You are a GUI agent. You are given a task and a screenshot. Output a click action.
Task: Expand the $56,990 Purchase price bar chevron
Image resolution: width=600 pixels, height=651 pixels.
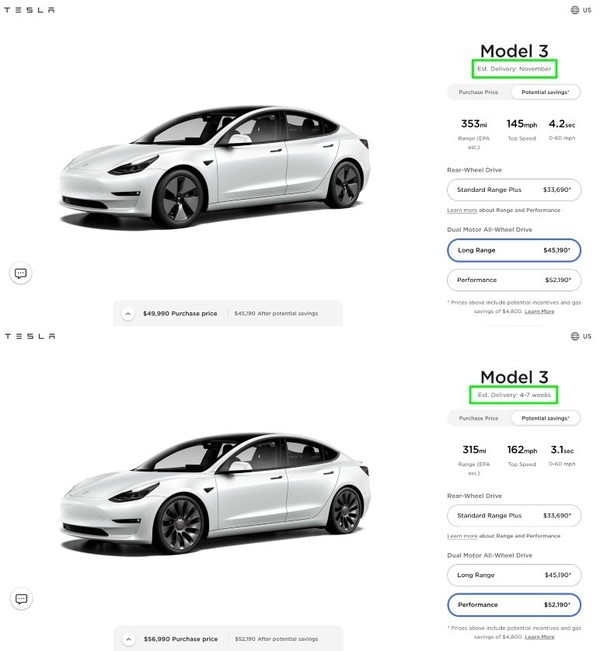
_ _ _
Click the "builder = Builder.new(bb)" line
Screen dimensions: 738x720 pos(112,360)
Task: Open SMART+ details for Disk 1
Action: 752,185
_ _ _
Above are the lines; repeat exactly the ones from the line containing "You are a GUI" down to the line containing "Image resolution: width=600", both inclusive.

You are a GUI agent. You are given a task and a screenshot. Output a click action.
Task: Expand the $56,990 Purchase price bar chevron
Image resolution: width=600 pixels, height=651 pixels.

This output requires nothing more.